Goal: In the excerpt on Stepak's demand to Southern's Board, on what date was the demand letter sent?

Source document:
"""

Stepak alleges that the Board's investigation and consideration of the demand was dominated by a law firm that had represented the alleged wrongdoers in criminal proceedings involving the very subject matter of the demand. We hold that this allegation creates a reasonable doubt that the Board validly exercised its business judgment in refusing Stepak's demand, and therefore we reverse as to Stepak.
Mondschein did not make a demand on the Board and instead pleaded demand futility. The district court held that Stepak's demand mooted Mondschein's claim of demand futility, and Mondschein does not argue to the contrary on appeal. We therefore affirm as to Mondschein.
II. BACKGROUND
By letter of July 12, 1990, Stepak demanded that Southern's Board of Directors ("the Board") bring suit to recover damages against two groups of current and former directors and officers for breach of fiduciary duty and violation of various statutes. First, Stepak alleged that after Southern's enormous investment in constructing the Alvin W. Vogtle Electric Generating Plant began to turn sour, certain named inside directors and corporate officers ("the insider defendants") embarked on a pattern of illegal activity designed to entrench themselves in power and to shield their actions from regulatory oversight. These illegal activities allegedly spurred investigations by the Justice Department, the Internal Revenue Service, the Securities and Exchange Commission, and various state agencies. Stepak alleged that in order fraudulently to reduce their tax bills, Southern and its subsidiaries, at the direction of the insider defendants, "improperly deduct[ed] as expenses many millions of dollars worth of spare parts that were required to be treated as inventory." He also alleged that the insider defendants violated the Racketeer Influenced and Corrupt Organizations Act (RICO), 18 U.S.C.A. Secs. 1961-1968 (1984 & Supp.1993), by:
conducting the Company's affairs through a pattern of racketeering activity by acts of mail and wire fraud, laundering money with the intent to evade federal income taxes and reporting requirements, using such laundered money to bribe elected officials, extorting money from Southern's employees for illegal campaign contributions, committing acts of fraud in the sale of securities, and directing acts of violence and/or threats against witnesses or informants expected to testify before the federal grand juries or communicate with law enforcement officials.
Second, Stepak also alleged that each of Southern's directors, inside and outside, from 1985 to 1988, violated section 11 of the 1933 Securities Act, 15 U.S.C.A. Sec. 77k (1981 & Supp.1993), by making material misrepresentations and omissions in SEC filings. These filings allegedly failed to disclose material facts about the problematic Vogtle project, Southern's improper accounting practices, the spare parts fraud, and the illegal political contribution schemes. These failures to disclose allegedly resulted in a class action lawsuit against Southern and in an SEC enforcement investigation.

"""

Dataset rows:
"""

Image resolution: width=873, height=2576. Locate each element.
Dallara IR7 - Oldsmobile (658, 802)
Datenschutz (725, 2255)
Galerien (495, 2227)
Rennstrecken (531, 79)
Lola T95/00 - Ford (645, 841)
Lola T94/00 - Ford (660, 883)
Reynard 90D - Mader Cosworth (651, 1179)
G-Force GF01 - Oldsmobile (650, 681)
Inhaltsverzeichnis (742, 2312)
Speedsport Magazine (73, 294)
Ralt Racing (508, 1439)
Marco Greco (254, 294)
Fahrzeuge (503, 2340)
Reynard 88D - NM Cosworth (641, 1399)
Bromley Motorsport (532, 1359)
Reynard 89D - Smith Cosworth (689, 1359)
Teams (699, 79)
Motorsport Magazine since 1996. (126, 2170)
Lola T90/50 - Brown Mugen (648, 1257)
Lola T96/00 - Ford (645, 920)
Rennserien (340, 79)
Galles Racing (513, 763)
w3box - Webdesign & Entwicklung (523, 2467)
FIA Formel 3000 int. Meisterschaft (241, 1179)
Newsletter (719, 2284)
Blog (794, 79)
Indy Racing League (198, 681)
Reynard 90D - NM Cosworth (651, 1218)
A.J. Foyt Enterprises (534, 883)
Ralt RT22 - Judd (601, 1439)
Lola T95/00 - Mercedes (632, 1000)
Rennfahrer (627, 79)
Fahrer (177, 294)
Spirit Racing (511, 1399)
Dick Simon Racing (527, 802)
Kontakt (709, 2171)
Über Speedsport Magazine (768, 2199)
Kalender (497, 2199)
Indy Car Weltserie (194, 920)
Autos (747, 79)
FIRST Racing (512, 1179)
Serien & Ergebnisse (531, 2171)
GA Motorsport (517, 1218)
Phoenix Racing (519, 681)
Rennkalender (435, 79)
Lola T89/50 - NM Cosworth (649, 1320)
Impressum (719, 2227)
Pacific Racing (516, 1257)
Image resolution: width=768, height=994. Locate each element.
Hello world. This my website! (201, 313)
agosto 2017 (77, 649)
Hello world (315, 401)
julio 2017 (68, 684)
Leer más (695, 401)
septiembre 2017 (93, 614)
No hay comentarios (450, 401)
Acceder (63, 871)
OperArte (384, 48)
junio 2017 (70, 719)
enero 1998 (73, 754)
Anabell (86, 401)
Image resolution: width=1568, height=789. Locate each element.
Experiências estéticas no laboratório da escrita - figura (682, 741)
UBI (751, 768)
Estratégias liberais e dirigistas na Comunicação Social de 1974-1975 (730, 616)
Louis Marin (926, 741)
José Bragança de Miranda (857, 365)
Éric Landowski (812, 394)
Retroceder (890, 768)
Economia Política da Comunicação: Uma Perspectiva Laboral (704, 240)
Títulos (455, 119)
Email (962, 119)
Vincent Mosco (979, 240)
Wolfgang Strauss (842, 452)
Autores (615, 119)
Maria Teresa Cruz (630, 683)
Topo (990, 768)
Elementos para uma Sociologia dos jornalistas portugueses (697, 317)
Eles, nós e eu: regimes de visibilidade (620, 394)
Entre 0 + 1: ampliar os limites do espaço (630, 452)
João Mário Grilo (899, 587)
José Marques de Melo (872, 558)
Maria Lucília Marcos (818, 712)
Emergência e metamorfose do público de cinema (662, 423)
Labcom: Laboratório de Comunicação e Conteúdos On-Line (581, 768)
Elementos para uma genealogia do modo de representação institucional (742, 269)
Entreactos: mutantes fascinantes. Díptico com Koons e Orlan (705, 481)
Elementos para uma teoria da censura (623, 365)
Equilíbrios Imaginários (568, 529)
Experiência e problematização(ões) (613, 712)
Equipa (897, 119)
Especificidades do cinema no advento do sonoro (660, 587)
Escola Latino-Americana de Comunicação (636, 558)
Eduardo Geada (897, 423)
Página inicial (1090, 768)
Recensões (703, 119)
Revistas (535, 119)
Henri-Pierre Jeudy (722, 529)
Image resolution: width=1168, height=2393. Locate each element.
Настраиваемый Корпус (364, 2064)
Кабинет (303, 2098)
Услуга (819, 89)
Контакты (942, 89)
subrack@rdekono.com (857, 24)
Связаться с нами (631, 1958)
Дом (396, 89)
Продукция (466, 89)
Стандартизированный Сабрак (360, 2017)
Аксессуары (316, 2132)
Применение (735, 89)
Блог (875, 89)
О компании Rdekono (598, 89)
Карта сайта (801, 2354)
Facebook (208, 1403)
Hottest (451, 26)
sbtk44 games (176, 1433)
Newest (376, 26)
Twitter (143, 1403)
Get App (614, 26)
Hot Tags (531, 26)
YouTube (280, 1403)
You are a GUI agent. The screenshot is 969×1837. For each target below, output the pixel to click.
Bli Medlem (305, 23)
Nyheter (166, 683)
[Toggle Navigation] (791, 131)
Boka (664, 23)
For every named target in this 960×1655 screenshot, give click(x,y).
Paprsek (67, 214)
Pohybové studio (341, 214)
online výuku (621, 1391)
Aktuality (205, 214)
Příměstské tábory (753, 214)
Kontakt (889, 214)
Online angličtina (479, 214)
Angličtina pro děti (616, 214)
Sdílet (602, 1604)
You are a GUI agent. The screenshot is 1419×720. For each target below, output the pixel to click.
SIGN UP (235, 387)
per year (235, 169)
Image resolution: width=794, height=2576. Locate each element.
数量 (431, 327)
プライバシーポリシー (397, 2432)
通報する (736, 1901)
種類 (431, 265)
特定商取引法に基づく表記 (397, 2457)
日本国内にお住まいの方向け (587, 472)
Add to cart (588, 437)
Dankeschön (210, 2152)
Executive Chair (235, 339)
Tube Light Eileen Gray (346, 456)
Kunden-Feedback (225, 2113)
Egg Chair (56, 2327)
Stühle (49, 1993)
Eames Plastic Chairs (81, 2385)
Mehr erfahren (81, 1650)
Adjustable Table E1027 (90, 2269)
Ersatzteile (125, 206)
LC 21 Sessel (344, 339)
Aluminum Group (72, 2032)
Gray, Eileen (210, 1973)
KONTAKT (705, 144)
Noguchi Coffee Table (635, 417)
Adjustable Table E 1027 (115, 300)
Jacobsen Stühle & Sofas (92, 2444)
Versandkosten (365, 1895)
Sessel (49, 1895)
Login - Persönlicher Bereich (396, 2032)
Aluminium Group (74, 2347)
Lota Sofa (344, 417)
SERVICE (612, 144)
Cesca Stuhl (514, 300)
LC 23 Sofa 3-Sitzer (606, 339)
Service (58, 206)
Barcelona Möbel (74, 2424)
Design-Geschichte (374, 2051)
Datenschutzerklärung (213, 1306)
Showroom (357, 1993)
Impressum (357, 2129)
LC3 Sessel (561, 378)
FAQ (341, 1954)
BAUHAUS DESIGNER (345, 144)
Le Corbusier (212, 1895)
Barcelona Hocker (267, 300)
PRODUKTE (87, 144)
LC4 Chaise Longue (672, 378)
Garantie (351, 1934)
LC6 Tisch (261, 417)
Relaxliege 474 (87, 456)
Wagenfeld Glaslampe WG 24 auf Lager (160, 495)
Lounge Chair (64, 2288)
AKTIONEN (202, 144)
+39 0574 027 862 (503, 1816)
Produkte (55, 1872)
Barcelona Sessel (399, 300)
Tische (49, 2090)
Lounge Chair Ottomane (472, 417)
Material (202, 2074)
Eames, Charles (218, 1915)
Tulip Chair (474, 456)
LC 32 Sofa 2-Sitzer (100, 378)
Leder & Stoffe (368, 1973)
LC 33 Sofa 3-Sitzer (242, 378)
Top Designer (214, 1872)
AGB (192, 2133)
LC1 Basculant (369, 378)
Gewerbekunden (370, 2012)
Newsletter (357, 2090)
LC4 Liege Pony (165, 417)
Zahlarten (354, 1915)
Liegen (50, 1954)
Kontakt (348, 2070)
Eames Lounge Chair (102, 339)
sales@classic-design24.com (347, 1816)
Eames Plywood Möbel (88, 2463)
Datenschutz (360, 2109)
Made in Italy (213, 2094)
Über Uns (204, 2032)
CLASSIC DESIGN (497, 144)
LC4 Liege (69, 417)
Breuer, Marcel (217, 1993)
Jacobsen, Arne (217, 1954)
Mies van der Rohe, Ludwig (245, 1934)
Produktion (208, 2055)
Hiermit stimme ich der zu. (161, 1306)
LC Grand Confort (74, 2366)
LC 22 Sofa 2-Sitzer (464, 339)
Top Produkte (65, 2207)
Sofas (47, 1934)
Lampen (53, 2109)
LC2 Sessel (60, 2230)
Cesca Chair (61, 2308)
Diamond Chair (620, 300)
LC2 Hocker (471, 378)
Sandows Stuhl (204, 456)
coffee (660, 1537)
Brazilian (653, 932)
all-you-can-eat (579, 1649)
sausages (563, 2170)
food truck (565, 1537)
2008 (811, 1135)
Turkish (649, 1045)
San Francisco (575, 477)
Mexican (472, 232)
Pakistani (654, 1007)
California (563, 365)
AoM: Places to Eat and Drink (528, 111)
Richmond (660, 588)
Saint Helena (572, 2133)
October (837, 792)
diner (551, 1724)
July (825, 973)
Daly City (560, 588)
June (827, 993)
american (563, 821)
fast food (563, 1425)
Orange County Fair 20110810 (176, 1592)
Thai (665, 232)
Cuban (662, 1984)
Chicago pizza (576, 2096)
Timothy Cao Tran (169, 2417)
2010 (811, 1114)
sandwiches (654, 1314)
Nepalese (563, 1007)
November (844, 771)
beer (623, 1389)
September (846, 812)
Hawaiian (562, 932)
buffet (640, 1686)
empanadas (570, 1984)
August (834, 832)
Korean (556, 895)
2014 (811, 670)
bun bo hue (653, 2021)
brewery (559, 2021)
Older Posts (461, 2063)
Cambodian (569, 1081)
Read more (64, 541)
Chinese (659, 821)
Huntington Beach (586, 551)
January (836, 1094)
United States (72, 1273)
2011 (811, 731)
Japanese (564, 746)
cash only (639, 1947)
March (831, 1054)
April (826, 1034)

"""

Response to the task: July 12, 1990.